Abstract

Trichotillomania (TTM), a disorder characterized by the repeated non-cosmetic pulling out of hair from any part of the body, was first described in 1889. The disorder can be associated with serious social and psychologic dysfunction, as well as medical problems. A large proportion of the published scientific literature on TTM consists of case reports, and the disorder has only received significant clinical and research attention over the last 20 years. The disorder occurs across age groups and tends to follow a chronic course in the majority of cases. There is evidence for a bimodal onset, with peaks in the pre-school years and in early adolescence. TTM in child and adolescent populations has not been extensively studied, and the etiology, natural course, and best treatment approaches for the disorder are not known. Assessment for TTM in children and adolescents focuses on making the diagnosis and documenting the response to treatment. Despite the lack of validity studies in child and adolescent populations, most assessments for TTM use one or more formal TTM measures. Although classified as an impulse control disorder in the Diagnostic and Statistical Manual of Mental Disorders (4th Edition), there is some controversy about making the diagnosis in child populations because of criteria B (pattern of rising tension prior to pulling) and C (relief after pulling). There is no consensus for the treatment of TTM in children and adolescents. As in adults, a variety of interventions have been reported, including dynamic therapy, behavioral therapy, and psychopharmacology. Use of pharmacologic interventions in the pre-school age group is rare, but becomes more common as the child ages into adolescence. The most frequently used agents include clomipramine, fluoxetine, and paroxetine.

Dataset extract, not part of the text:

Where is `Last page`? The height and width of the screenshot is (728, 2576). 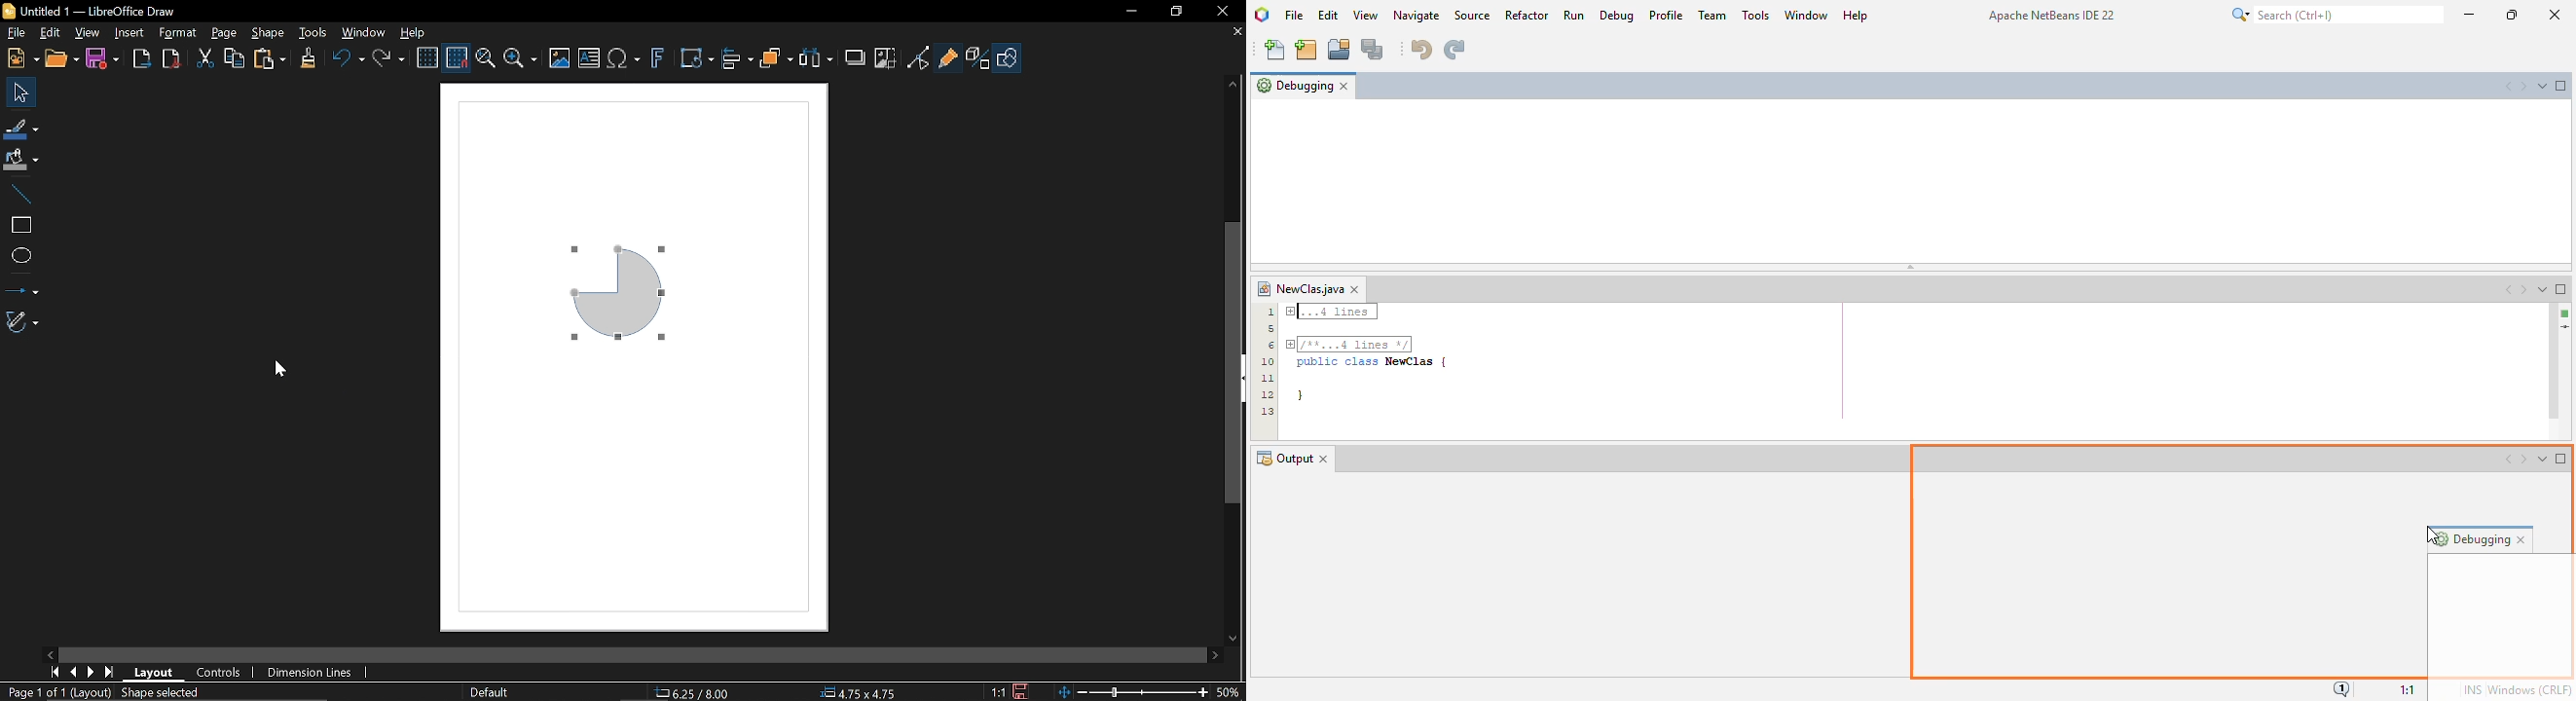 Last page is located at coordinates (109, 673).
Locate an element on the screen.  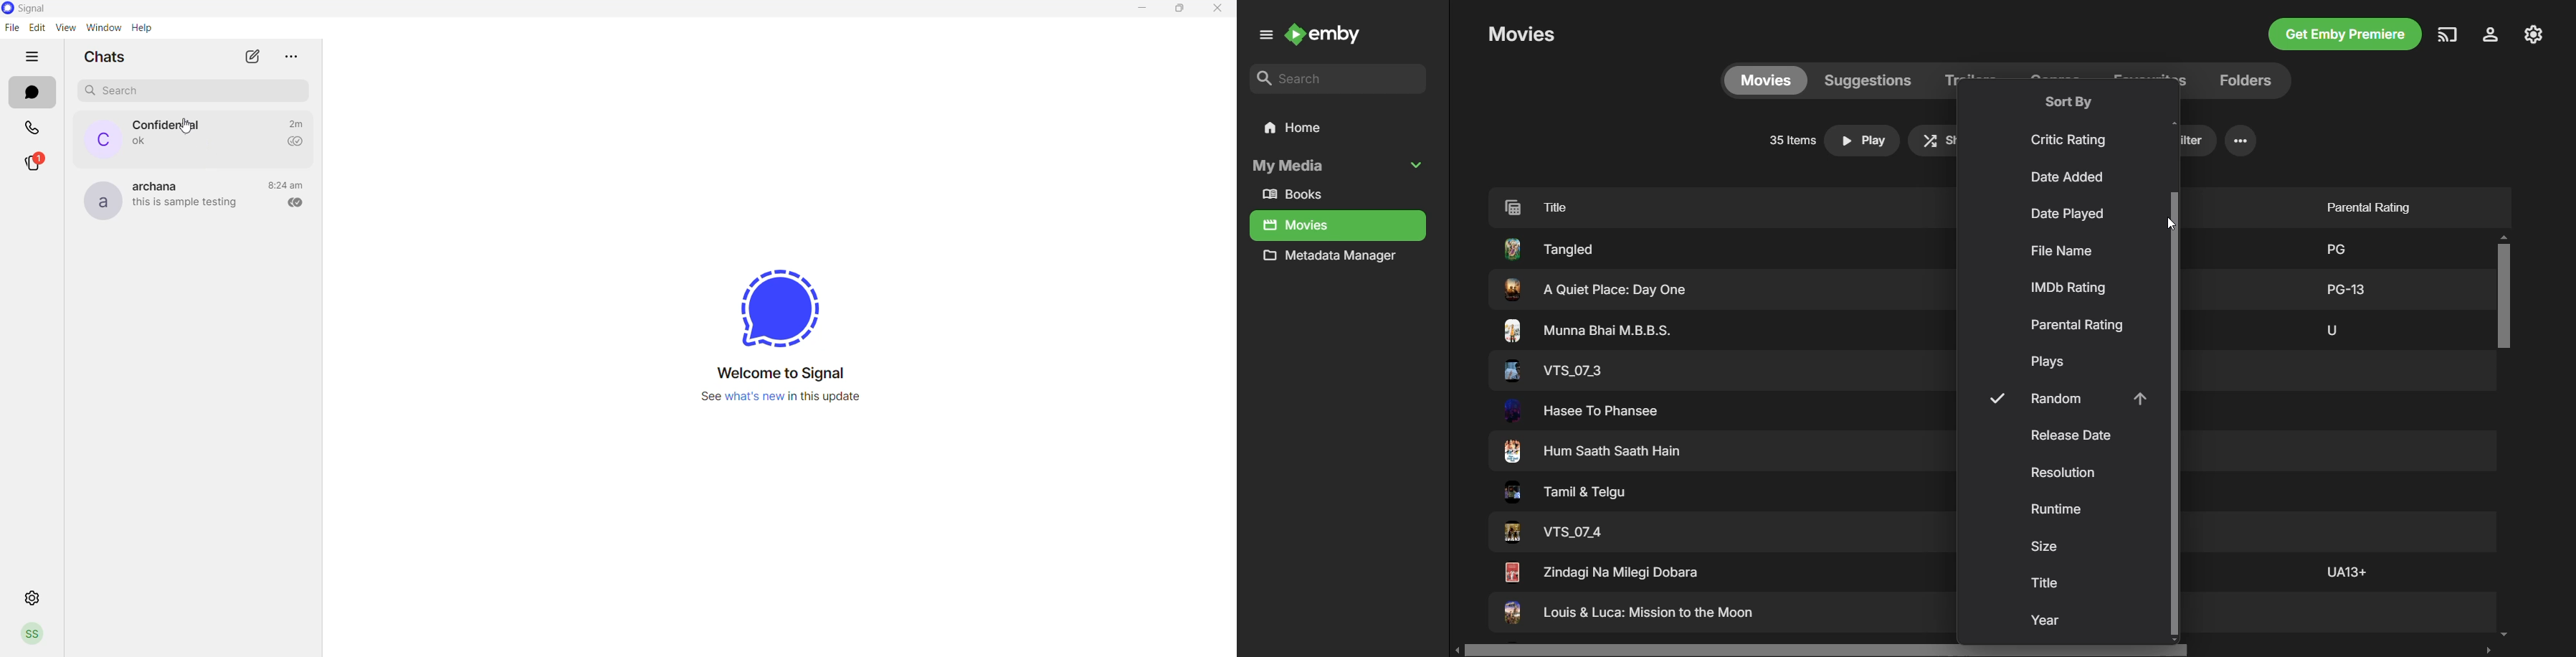
cursor is located at coordinates (188, 126).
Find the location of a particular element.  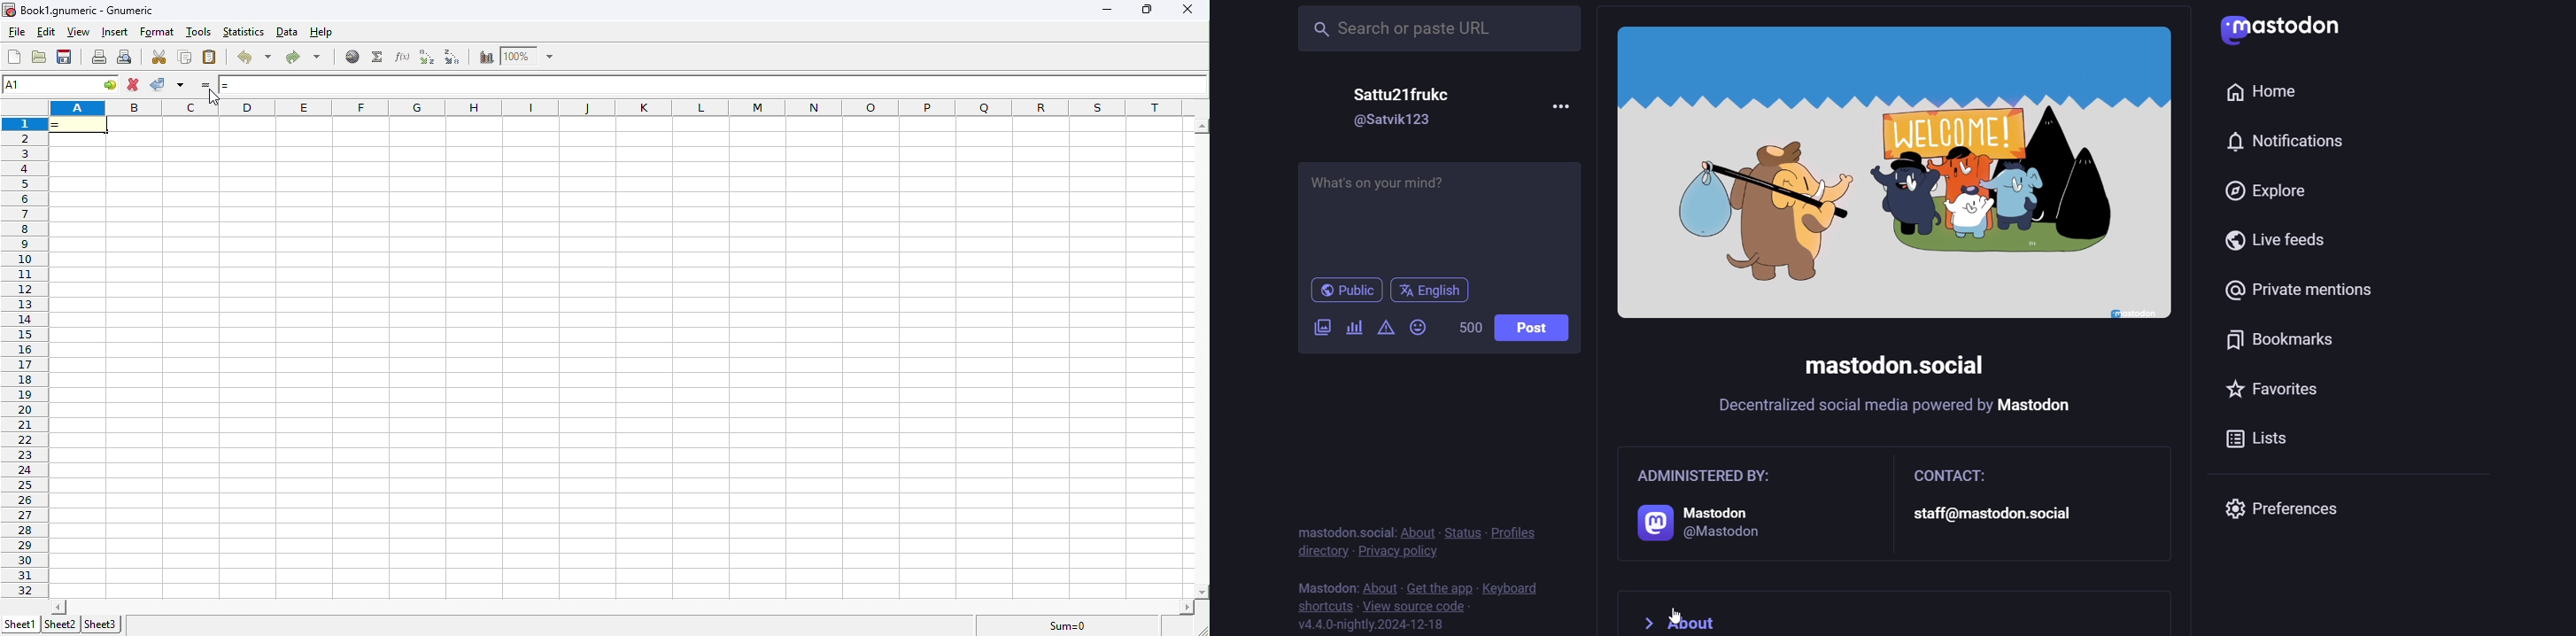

The effectiveness of psychopharmacologic interventions for TTM in children and adolescents is, at best, mixed. A multiple modal approach that includes behavioral, pharmacologic, and other therapies may be the best strategy. There have been no controlled treatment trials in child and adolescent populations. Case reports favor a behavioral approach as the first-line single modality of treatment. Controlled studies of single modalities and combined treatment approaches are clearly needed.